Synergistic sizing and energy management strategy of combined offshore wind with solar floating PV system for green hydrogen and electricity co-production using multi-objective dung beetle optimization

This study comprehensively analyzes an integrated renewable energy system complementing offshore wind turbines (OWT) and floating solar photovoltaic (FPV) technology designed for producing electric power and green hydrogen. The research explores the technical feasibility, techno-economic performance, and optimal sizing of the system components. The system integrates OWT farms, FPV arrays, water electrolyzer, and hydrogen storage tank, to minimize the levelized cost of energy (LCOE), loss of power supply probability (LPSP), and excess energy.
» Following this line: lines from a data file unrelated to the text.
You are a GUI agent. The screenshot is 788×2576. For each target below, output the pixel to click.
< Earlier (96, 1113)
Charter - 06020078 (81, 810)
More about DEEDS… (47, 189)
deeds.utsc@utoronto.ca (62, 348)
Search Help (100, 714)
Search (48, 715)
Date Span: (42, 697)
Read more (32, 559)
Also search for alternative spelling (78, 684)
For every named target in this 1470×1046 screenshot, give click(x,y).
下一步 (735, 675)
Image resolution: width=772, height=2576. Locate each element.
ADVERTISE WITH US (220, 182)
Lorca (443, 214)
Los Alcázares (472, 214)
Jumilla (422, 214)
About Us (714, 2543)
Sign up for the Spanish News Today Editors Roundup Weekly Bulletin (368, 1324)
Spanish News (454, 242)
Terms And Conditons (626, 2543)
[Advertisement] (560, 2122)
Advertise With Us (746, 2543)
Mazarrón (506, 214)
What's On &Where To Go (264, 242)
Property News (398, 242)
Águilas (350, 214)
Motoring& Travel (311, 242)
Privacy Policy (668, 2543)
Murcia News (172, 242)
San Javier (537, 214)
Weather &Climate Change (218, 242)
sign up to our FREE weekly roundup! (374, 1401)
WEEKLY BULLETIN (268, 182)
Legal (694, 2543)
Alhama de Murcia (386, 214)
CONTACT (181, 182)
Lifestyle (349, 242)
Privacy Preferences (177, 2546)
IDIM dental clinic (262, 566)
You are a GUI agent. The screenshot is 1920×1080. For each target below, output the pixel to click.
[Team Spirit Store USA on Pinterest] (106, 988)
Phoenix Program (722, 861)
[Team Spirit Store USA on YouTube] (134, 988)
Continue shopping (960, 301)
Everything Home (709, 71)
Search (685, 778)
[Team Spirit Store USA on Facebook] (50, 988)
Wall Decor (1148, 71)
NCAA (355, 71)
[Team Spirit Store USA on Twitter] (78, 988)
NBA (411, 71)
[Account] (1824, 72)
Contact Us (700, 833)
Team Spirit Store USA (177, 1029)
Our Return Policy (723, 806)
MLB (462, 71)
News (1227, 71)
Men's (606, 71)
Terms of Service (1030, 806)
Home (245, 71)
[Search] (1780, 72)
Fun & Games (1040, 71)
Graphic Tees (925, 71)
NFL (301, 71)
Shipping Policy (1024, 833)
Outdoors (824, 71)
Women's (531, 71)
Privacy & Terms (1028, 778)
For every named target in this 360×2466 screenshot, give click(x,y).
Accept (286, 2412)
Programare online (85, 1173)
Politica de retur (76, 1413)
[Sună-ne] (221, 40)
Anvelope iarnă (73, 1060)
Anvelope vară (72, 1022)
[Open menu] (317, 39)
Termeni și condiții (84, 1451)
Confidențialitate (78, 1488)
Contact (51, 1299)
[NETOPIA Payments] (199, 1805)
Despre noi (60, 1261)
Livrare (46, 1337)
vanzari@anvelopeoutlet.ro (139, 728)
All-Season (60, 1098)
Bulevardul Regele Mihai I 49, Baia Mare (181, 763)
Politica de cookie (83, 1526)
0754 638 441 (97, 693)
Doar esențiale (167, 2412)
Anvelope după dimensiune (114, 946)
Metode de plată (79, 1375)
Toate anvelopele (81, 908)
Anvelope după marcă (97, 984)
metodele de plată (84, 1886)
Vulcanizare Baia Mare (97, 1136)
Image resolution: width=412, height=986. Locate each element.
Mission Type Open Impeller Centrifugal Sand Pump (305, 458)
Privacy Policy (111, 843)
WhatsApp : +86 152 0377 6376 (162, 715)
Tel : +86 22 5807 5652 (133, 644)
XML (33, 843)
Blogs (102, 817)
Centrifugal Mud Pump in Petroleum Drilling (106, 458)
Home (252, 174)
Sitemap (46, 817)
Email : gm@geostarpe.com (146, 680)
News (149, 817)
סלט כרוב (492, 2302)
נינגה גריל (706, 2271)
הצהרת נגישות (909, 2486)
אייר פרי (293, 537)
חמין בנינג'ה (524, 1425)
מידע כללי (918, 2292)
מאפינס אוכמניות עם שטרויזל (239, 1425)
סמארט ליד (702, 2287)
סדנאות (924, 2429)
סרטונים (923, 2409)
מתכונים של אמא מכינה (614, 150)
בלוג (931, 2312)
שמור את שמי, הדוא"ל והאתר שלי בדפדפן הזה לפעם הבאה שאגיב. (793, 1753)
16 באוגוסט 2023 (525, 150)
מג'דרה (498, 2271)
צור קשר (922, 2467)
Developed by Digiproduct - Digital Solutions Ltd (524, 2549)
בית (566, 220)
A novel optimization approach, Dung Beetle Optimization (DBO) algorithm, is utilized and compared with the Grey Wolf Optimizer (GWO) for performance validation. To ensure the robustness of the proposed DBO algorithm, it is thoroughly tested on two system configurations: a standalone OWT hydrogen production system and a hybrid FPV/OWT hydrogen production system. The results showed that the DBO algorithm outperforms the GWO algorithm in terms of system efficiency, cost-effectiveness, and reliability. The optimization findings reveal that the FPV/OWT hybrid system, optimized with the DBO algorithm, leads to a more cost-effective configuration, with the OWT component contributing 45.96 % of the total costs. Moreover, the optimized FPV/OWT system achieves a lower levelized cost of energy (LCOE) of 0.5797 $/kWh compared to 0.8190 $/kWh for the standalone OWT system. Furthermore, the hybrid FPV/OWT system maintains a levelized cost of hydrogen (COH) of 1.205 $/kg, making it a competitive option for large-scale hydrogen production. Conclusively, the findings demonstrate the technical feasibility and economic viability of the designated hybrid system for sustainable off-grid rural electrification and hydrogen production, offering a robust solution to meet future energy demands.